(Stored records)
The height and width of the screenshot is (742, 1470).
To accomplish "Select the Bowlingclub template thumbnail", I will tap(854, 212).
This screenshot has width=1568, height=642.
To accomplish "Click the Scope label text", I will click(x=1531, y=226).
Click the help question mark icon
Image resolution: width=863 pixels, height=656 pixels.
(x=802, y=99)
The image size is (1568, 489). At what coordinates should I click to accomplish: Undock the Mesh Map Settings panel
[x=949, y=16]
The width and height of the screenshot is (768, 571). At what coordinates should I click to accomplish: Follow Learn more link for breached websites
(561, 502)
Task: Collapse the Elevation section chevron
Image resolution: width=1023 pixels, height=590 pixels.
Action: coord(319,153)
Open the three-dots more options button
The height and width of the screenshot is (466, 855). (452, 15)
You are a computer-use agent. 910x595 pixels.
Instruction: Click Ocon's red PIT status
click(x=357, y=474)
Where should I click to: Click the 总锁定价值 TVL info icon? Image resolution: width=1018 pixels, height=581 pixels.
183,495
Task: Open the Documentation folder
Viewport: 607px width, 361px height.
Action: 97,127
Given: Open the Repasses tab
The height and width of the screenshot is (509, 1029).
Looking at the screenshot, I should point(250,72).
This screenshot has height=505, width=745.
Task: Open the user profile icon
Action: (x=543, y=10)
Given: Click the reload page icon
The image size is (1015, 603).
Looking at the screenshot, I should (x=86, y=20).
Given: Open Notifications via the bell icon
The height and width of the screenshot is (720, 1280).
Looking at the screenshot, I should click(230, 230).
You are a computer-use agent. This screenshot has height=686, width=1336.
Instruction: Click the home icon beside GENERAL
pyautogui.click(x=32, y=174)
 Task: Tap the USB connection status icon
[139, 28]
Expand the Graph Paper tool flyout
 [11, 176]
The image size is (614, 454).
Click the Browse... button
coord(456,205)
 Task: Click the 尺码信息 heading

Exercise directions:
Taking the entries above, please repeat each one exactly.

Answer area:
The height and width of the screenshot is (742, 1470).
To accomplish "Select the Bowlingclub template thumbnail", I will tap(854, 212).
This screenshot has width=1568, height=642.
To accomplish "Click the Scope label text", I will click(x=1531, y=226).
Click the help question mark icon
Image resolution: width=863 pixels, height=656 pixels.
(x=802, y=99)
The image size is (1568, 489). At what coordinates should I click to accomplish: Undock the Mesh Map Settings panel
[x=949, y=16]
The width and height of the screenshot is (768, 571). At what coordinates should I click to accomplish: Follow Learn more link for breached websites
(561, 502)
Task: Collapse the Elevation section chevron
Image resolution: width=1023 pixels, height=590 pixels.
Action: coord(319,153)
Open the three-dots more options button
The height and width of the screenshot is (466, 855). (452, 15)
You are a computer-use agent. 910x595 pixels.
Instruction: Click Ocon's red PIT status
click(x=357, y=474)
Where should I click to: Click the 总锁定价值 TVL info icon? Image resolution: width=1018 pixels, height=581 pixels.
183,495
Task: Open the Documentation folder
Viewport: 607px width, 361px height.
Action: 97,127
Given: Open the Repasses tab
The height and width of the screenshot is (509, 1029).
Looking at the screenshot, I should point(250,72).
This screenshot has height=505, width=745.
Task: Open the user profile icon
Action: (x=543, y=10)
Given: Click the reload page icon
The image size is (1015, 603).
Looking at the screenshot, I should (x=86, y=20).
Given: Open Notifications via the bell icon
The height and width of the screenshot is (720, 1280).
Looking at the screenshot, I should click(230, 230).
You are a computer-use agent. This screenshot has height=686, width=1336.
Instruction: Click the home icon beside GENERAL
pyautogui.click(x=32, y=174)
 Task: Tap the USB connection status icon
[139, 28]
Expand the Graph Paper tool flyout
 [11, 176]
The image size is (614, 454).
Click the Browse... button
coord(456,205)
 Task: Click the 尺码信息 heading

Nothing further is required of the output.